## Records for this task
* * *
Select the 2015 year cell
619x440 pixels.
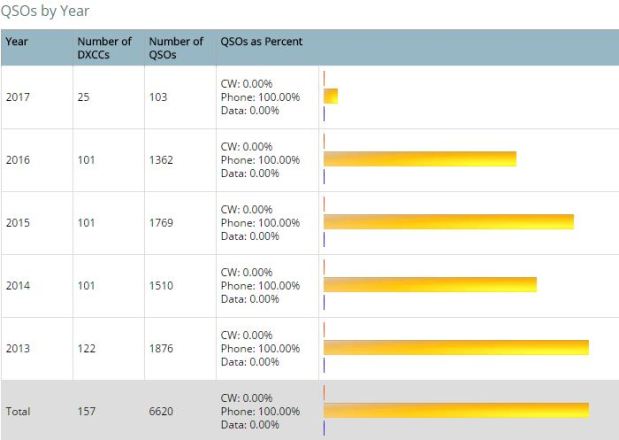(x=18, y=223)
* * *
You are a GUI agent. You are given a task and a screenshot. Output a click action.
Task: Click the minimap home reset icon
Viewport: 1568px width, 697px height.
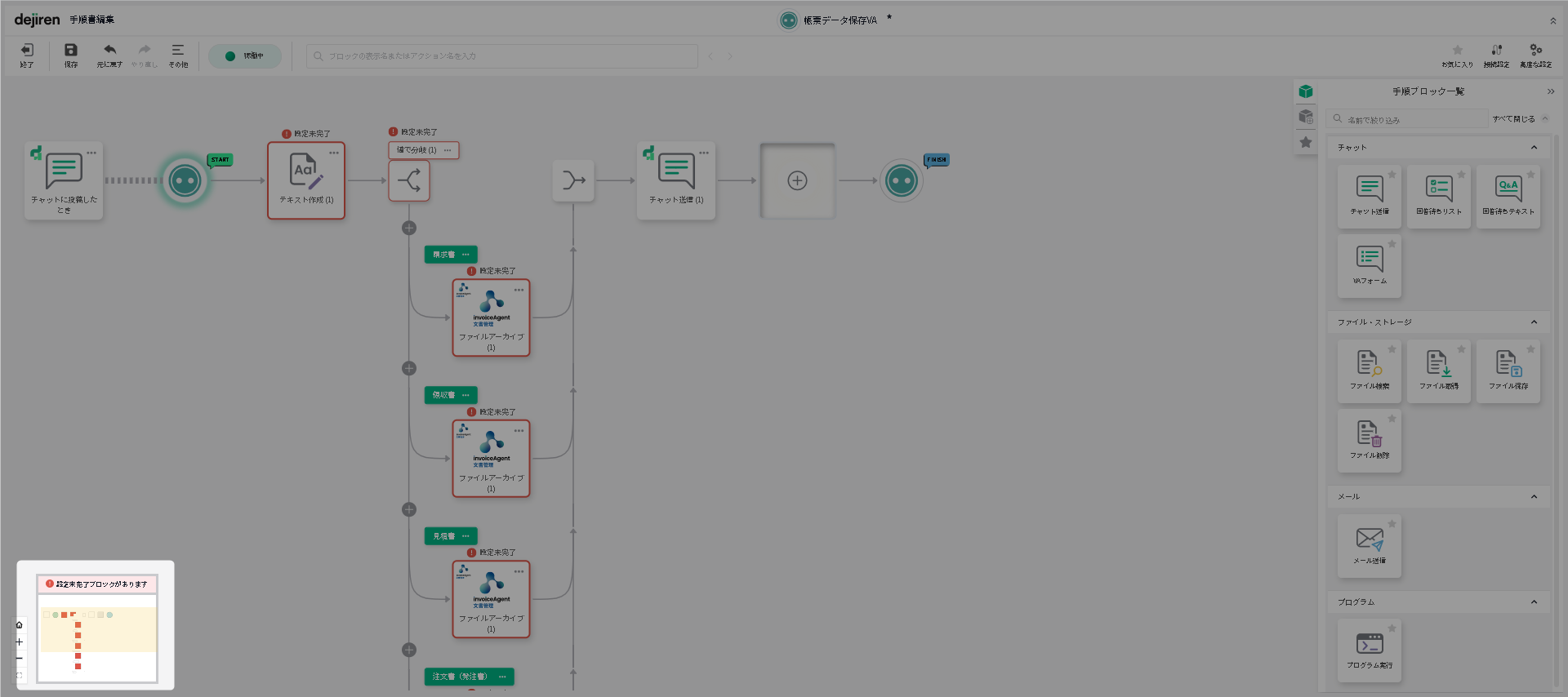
* * *
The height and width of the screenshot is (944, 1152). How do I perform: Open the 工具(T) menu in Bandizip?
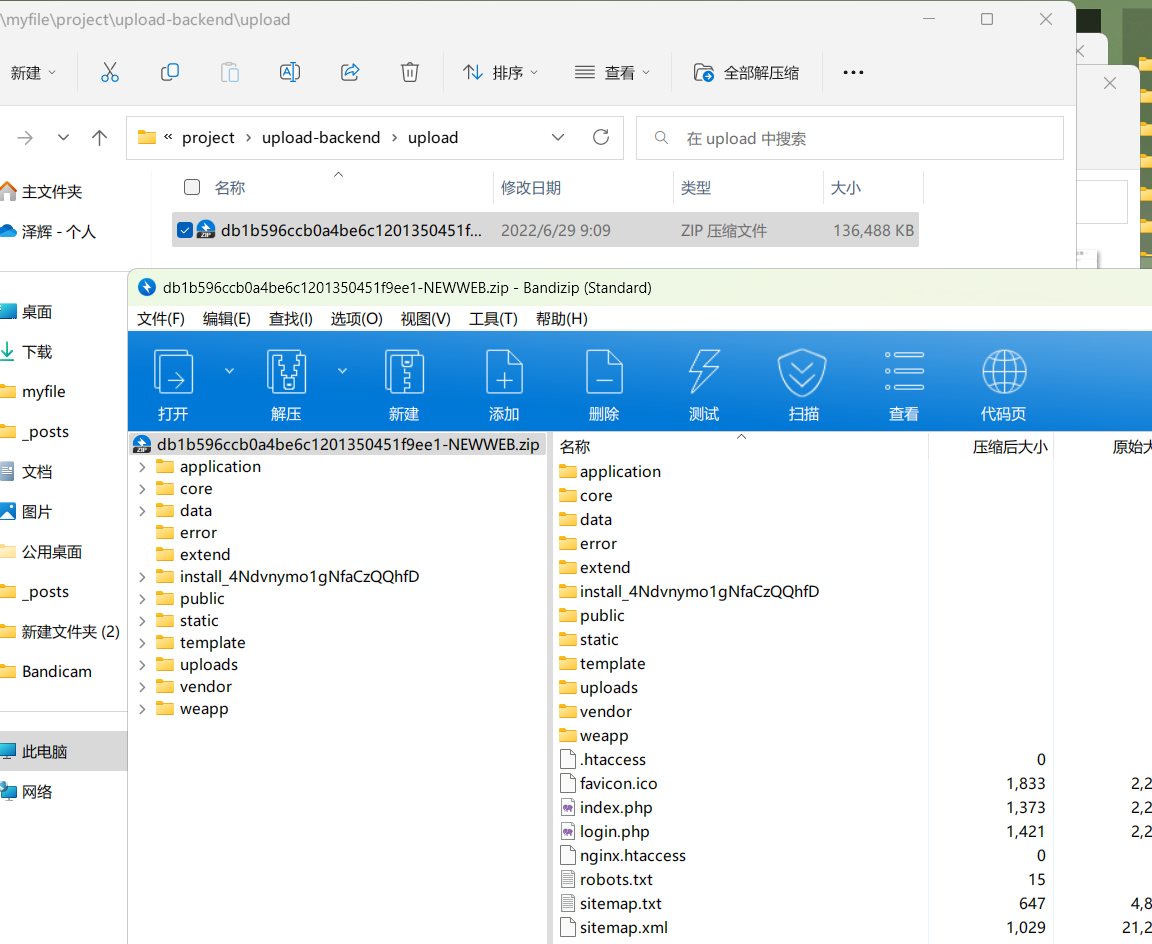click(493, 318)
* * *
Please set down the items starting at the line that contains "The height and" and ending at the line that contains "click(493, 318)", both lines included. Leave the pictures out.

## Task response
The height and width of the screenshot is (944, 1152). How do I perform: Open the 工具(T) menu in Bandizip?
click(493, 318)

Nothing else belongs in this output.